Lipopolysaccharide-induced expression of cyclooxygenase-2 in mouse macrophages is inhibited by chloromethylketones and a direct inhibitor of NF-kappa B translocation.

In macrophages, cyclooxygenase-2 (COX-2) is induced by cytokines, mitogens, or endotoxin. The present study investigates whether inhibitors of the nuclear transcription factor NF-kappa B affect lipopolysaccharide (LPS)- mediated expression of COX-2 mRNA, protein, and activity in the macrophage cell line J774.1A. The activation of COX-2 was assessed by measuring the accumulation of prostaglandin (PG) E2 by radioimmunoassay.
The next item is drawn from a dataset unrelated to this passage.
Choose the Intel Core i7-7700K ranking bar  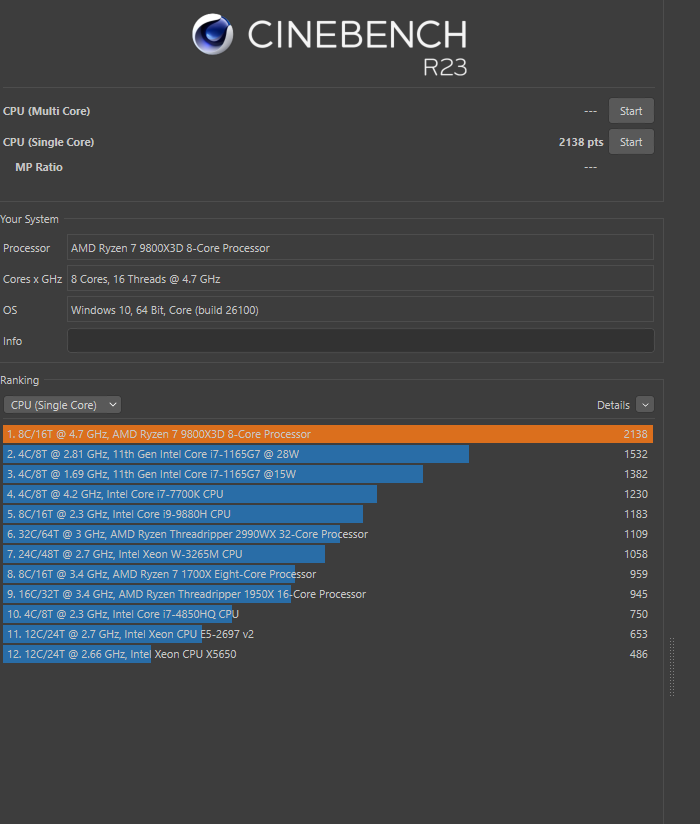point(190,494)
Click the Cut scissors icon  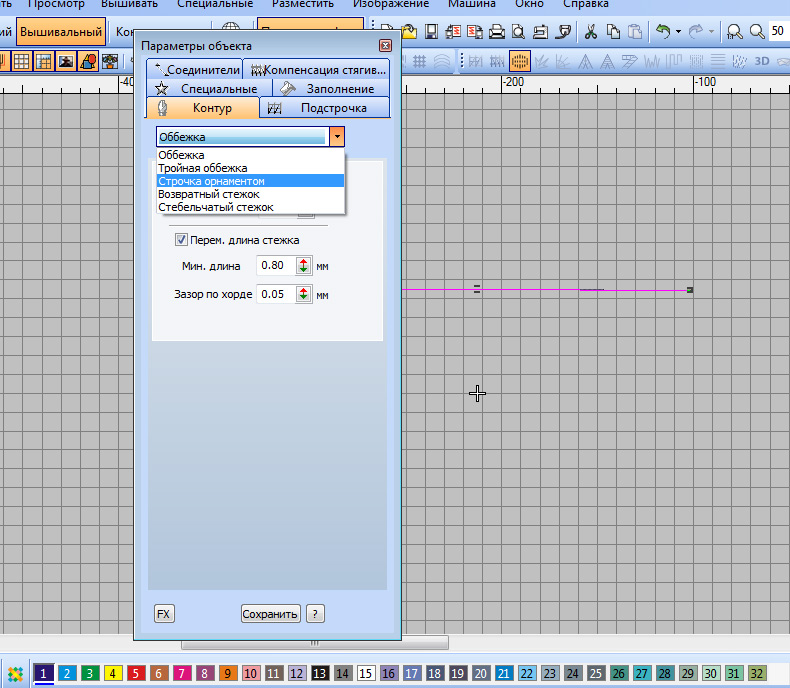coord(591,31)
Expression of COX-2 mRNA and protein was detected by Northern and Western blot analysis, respectively. In the absence of LPS, mouse macrophages did not express COX-2 and generated low amounts of prostaglandin (PG) E2. Treatment of J774.1A with LPS (0.1-30 micrograms/ml) caused expression of COX-2 protein and activity. Induction of COX-2 activity along with the induction of COX-2 mRNA and protein by LPS was attenuated by the serine protease inhibitors N-alpha-tosyl-L-phenylalanine chloromethyl ketone (TPCK) and N-alpha-tosyl-L-lysine chloromethyl ketone (TLCK). A cell permeable peptide and a direct inhibitor of NF-kappa B translocation, SN50, attenuated the accumulation of PGE2 in cell supernatant in a concentration-dependent manner. Our results show that induction of COX-2 by LPS in macrophages involves activation of NF-kappa B and point to a possible therapeutic use of protease inhibitors in inflammatory processes.[1]